"Voy a morir", se repitió para sí mismo, como si intentara entender una realidad que se le escapaba, como si no fuera algo que sabía que podía pasar. Como si todos esos años de estar en aquella tierra perdida de la mano de Dios no hubieran hecho ni un poquito de mella en él, casi con la inocencia de un niño que no entiende el significado de dicha frase. Las piernas le temblaban, el corazón le daba tumbos, la mente le daba vueltas. Sintió en ese momento una sensación de querer caerse al suelo y llorar, como solo lo puede hacer un niño.
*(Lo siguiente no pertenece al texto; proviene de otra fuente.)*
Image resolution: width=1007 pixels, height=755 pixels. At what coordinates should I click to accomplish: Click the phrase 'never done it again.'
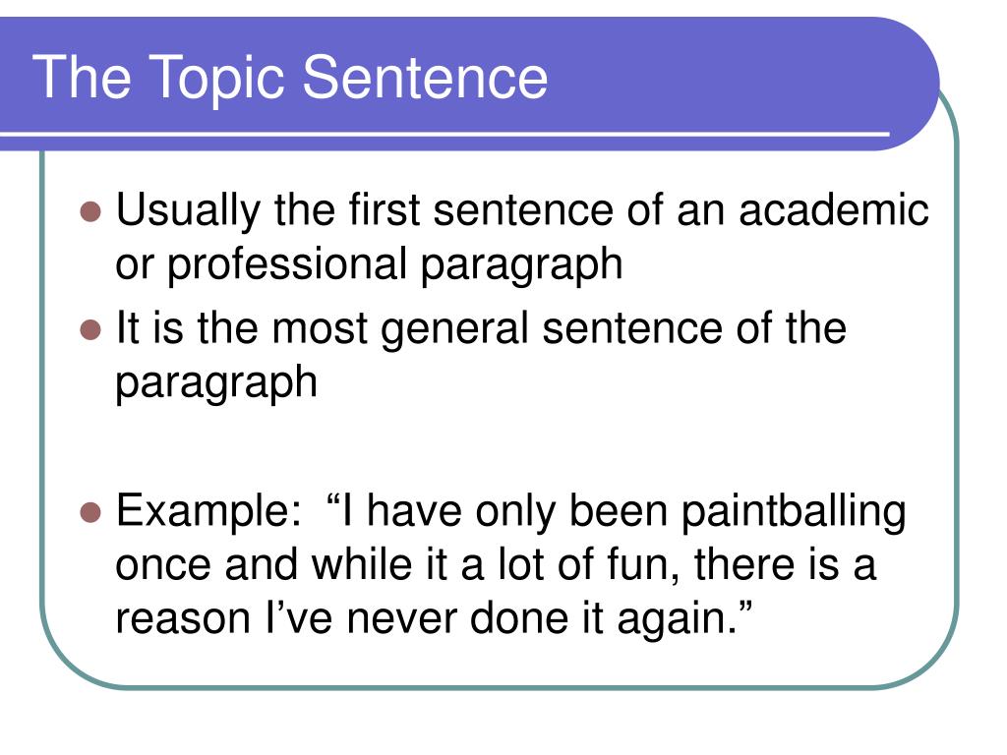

Se agarró a una pequeña silla ubicada en medio de la habitación, como si fuera un chiste. De la vida se rió, iba a morir, tan solo había estado media hora en aquella habitación. Pero cada objeto la misma le parecía tan familiar, cada uno le traía una nostalgia tan profunda como si hubiera vivido allí toda la vida. Con la mano libre tomó el revólver que llevaba en su cinturón. Mientras lo veía, no pudo evitar ver cómo la mano le temblaba como a un niño pequeño. Intentó poner firmeza en su agarre, pero no pudo. ¿De qué servía hacer algo así? ¿Para qué esforzarse?, pensó.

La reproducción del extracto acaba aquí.